Ferguson hung up the phone and headed back to his cell at the Boone County Jail, an austere brick building just 15 minutes north of where he graduated from high school in Columbia, Missouri, the year prior. Now he was suddenly living among men who were at least theoretically predatory in nature. He knew he didn't belong there. He also knew his dad was right. He started with push-ups.

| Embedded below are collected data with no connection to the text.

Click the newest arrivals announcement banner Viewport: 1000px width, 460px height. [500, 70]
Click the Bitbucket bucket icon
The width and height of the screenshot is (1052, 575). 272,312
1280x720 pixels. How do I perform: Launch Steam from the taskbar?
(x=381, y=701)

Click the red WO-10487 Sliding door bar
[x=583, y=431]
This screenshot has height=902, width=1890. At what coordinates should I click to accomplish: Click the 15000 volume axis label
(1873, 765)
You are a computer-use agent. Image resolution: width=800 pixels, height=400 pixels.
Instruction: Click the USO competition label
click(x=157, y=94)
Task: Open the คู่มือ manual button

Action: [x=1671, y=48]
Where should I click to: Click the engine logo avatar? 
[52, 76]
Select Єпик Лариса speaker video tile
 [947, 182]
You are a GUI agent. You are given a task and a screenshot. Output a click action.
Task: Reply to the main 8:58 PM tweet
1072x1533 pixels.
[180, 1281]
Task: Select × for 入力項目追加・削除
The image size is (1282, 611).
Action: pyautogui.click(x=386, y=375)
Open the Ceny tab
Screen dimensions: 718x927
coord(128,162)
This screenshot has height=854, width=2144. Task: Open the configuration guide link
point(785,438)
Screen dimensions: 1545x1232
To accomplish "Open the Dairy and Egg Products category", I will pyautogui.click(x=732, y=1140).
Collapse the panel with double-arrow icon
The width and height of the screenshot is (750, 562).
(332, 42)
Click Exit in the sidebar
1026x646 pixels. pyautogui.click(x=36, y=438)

"You're reminded every day of how weak you are as a human being and if anything did happen, help would be too late," Ferguson says of life in prison. He would spend nearly a decade behind bars before his conviction was vacated, the legal term for voiding a previous judgment, due to recanted witness testimony, admissions of perjury, accusations of prosecutorial misconduct, and the absence of physical evidence matching Ferguson to the crime scene. "My goal became to get as big as I could as fast as I could to show people not to mess with me—I'm not a fighter, but I wanted to make sure I could survive a few rounds if I had to—it was either that or potentially ceasing to exist."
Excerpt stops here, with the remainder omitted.